El gran desafío de la educación venezolana es aumentar la calidad, de modo que  proporcionemos  a todos los alumnos las competencias esenciales, productivas y ciudadanas,  para que se incorporen activamente en la sociedad y puedan exigir y ejercer sus derechos esenciales.  El derecho a la educación va más allá del acceso, ya que exige que ésta sea de calidad y logre que todas las personas desarrollen al máximo sus talentos y capacidades. Lamentablemente, los supuestos avances en la cobertura no han sido acompañados de un mejoramiento de la calidad de la educación, especialmente la que se ofrece a los estudiantes más vulnerables, por lo que su acceso a la educación no ha supuesto necesariamente acceso a un conocimiento que les permita participar en igualdad de condiciones en la actual sociedad del conocimiento, acceder al mundo laboral y ser ciudadanos de pleno derecho. En consecuencia, el principal desafío en Venezuela  es avanzar hacia una mayor igualdad en la calidad, que garantice a todos los aprendizajes esenciales.

Calidad para todos exige superar la “pedagogía de la pobreza”, es decir, pensar que para los pobres basta con un currículo poco exigente, y egresar alumnos  sin las competencias necesarias para seguir aprendiendo o ejercer una profesión adecuadamente. Se trata de nivelar hacia arriba, y no solo de retener en el sistema educativo y egresar a los estudiantes a costa de una menor calidad de los procesos de enseñanza. Esto significa, entre otras cosas, velar porque los procesos de promoción no se transformen en un desincentivo para el desempeño docente. Hay que revisar muy profundamente las actuales políticas de evaluación, pues se trata de que los alumnos aprendan lo que tienen que aprender y no meramente que vayan pasando de un grado a otro. Si los alumnos saben que, hagan lo que hagan, van en definitiva a pasar, ¿para qué esforzarse en estudiar? Pareciera que estamos olvidando que estudiar y aprender suponen esfuerzo, trabajo, dedicación.

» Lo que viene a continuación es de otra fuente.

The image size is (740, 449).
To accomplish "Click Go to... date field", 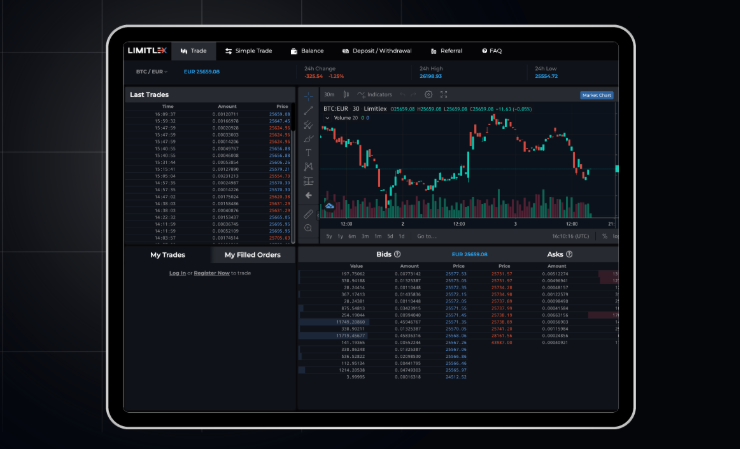I will click(x=427, y=236).
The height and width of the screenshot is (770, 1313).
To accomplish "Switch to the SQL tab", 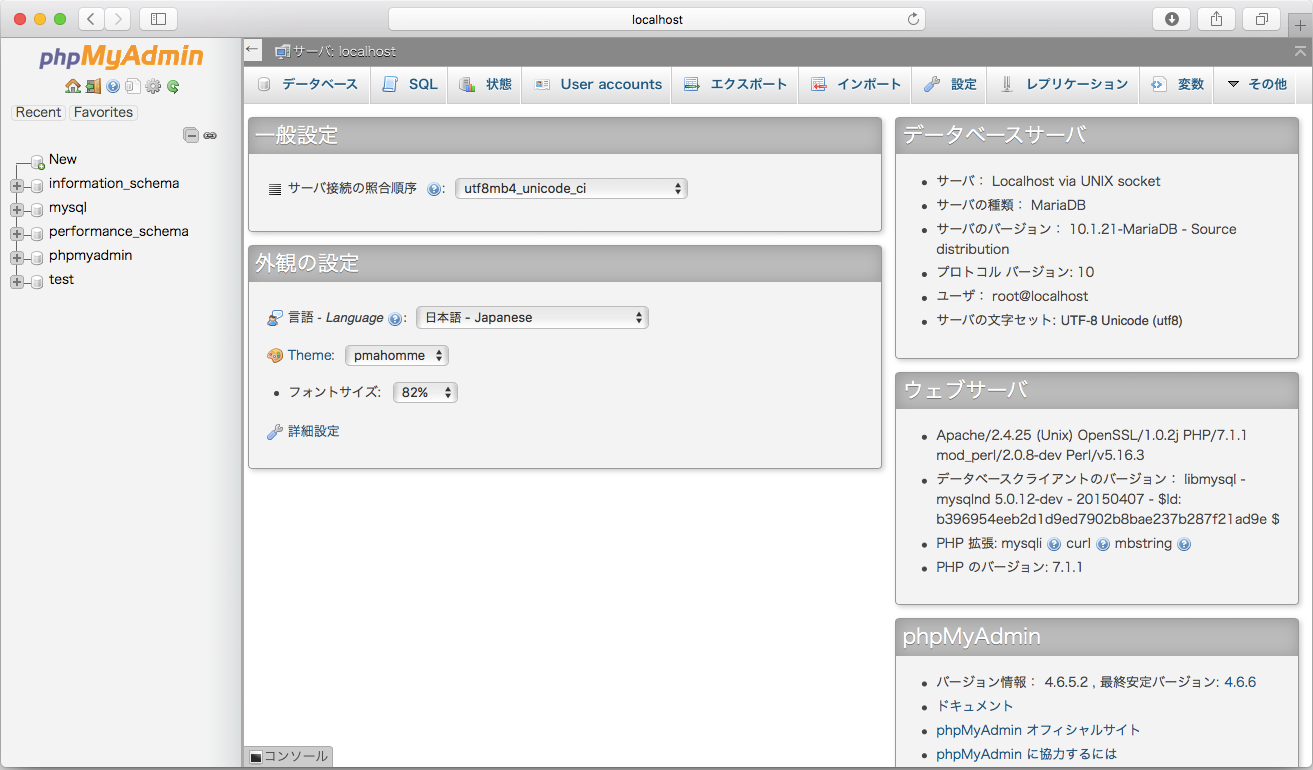I will 411,85.
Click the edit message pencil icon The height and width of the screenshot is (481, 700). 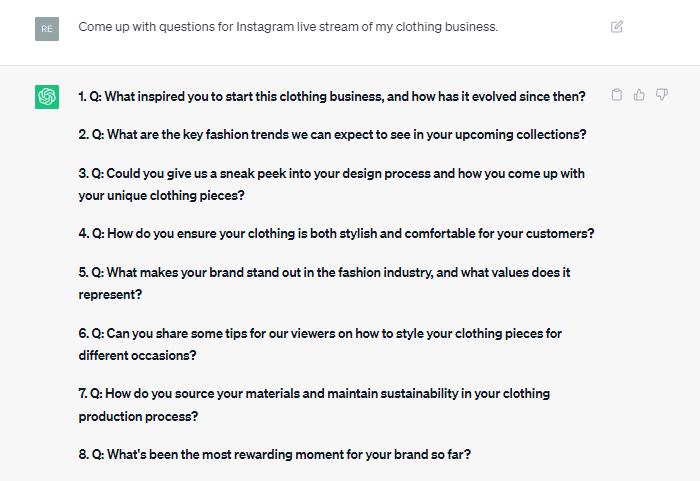point(617,27)
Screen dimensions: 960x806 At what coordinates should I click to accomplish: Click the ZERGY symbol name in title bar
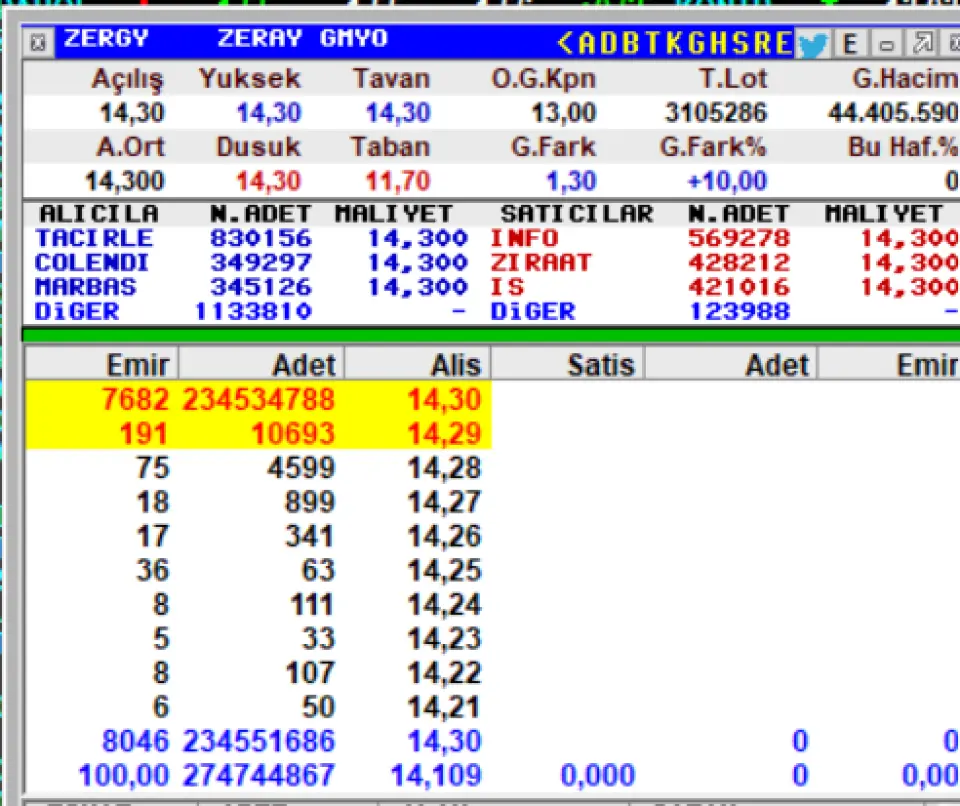(106, 40)
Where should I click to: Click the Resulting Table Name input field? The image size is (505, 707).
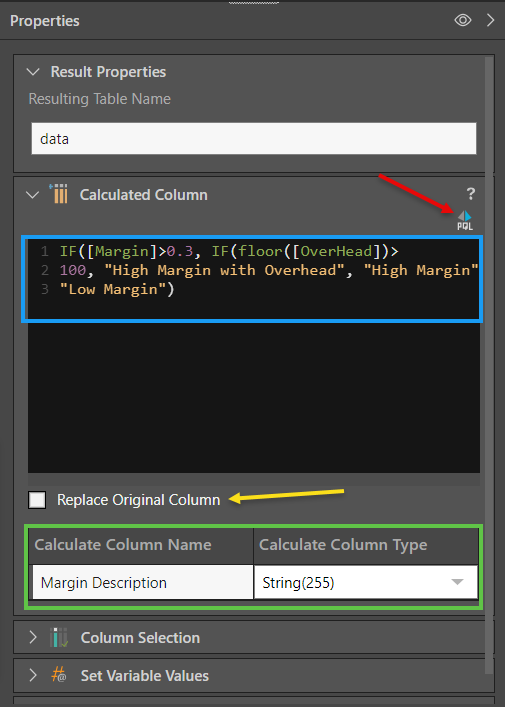coord(254,138)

Para mejorar la calidad  hay que trabajar para que  los alumnos se sientan a gusto y bien atendidos en su escuela, de modo que aprendan de manera óptima lo que necesitarán para su vida. Necesitan pues una escuela en la que se viva en un ambiente agradable pero exigente, en el que los docentes y directivos garanticen un bienestar colectivo, en un clima de respeto mutuo, de gran  tolerancia ante lo diverso y de cero tolerancia ante la agresividad y la violencia. La calidad va a exigir, sobre todo, trabajar para lograr  maestros y profesores con vocación de servicio, orgullosos de su profesión, con expectativas positivas de sí mismos y de cada uno de sus alumnos, motivados y que disfrutan enseñando, en formación permanente, ya no para engordar currículos, sino para desempeñar mejor su labor y servir con mayor eficacia a los alumnos, sobre todo a los más carentes y necesitados.

La calidad exige también  que la necesaria dotación esté al servicio de la pedagogía, pues la experiencia demuestra que no es suficiente la dotación de recursos (incluyendo los textos y las computadoras) o proporcionar alimentación a los alumnos sin una transformación de la pedagogía y una reorientación de las actividades y tiempos escolares.